Input for this task:
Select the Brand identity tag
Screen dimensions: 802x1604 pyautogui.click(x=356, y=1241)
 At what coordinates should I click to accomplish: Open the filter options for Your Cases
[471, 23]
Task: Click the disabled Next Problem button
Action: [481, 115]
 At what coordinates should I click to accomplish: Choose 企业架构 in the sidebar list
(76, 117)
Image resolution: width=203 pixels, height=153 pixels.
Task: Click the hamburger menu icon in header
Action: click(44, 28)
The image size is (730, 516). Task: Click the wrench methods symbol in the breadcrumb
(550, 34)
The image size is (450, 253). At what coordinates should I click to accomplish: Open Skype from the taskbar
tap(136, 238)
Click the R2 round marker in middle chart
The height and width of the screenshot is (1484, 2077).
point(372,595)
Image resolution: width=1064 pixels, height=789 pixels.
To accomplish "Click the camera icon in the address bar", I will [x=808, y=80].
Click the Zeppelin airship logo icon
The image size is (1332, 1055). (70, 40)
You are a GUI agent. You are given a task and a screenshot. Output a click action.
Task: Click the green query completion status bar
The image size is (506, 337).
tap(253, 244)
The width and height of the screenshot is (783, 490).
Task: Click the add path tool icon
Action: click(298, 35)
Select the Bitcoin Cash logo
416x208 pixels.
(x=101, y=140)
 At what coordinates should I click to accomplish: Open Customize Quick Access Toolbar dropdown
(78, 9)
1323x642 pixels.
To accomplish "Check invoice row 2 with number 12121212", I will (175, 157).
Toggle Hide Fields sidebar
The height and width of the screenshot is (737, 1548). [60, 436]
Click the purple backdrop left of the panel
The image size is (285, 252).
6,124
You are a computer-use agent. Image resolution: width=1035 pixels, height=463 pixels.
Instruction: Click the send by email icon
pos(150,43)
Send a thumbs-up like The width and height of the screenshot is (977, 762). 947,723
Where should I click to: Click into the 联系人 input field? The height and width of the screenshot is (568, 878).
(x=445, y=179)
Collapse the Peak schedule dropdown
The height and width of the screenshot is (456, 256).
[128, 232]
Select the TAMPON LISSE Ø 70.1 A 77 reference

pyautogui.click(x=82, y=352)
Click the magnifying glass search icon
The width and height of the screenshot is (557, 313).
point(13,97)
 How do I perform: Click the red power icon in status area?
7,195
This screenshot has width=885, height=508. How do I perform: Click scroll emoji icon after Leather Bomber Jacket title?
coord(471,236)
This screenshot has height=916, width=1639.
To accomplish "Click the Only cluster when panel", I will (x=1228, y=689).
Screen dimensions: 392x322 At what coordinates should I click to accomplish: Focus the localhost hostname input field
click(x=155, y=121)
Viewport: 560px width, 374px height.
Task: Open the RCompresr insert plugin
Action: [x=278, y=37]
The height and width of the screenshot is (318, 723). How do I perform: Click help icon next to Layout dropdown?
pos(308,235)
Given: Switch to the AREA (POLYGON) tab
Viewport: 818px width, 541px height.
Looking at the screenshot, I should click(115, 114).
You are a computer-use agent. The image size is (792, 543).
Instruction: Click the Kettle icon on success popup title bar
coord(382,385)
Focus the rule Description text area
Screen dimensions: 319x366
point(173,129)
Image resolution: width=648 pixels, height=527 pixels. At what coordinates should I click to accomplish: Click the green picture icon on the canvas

What is required: What lines in the data above carry "agent"? Return them all.

Task answer:
You are a GUI agent. You are given a task and a screenshot. Output a click action.
You are a computer-use agent. Image resolution: width=1035 pixels, height=463 pixels.
You are a computer-use agent. The image size is (792, 543).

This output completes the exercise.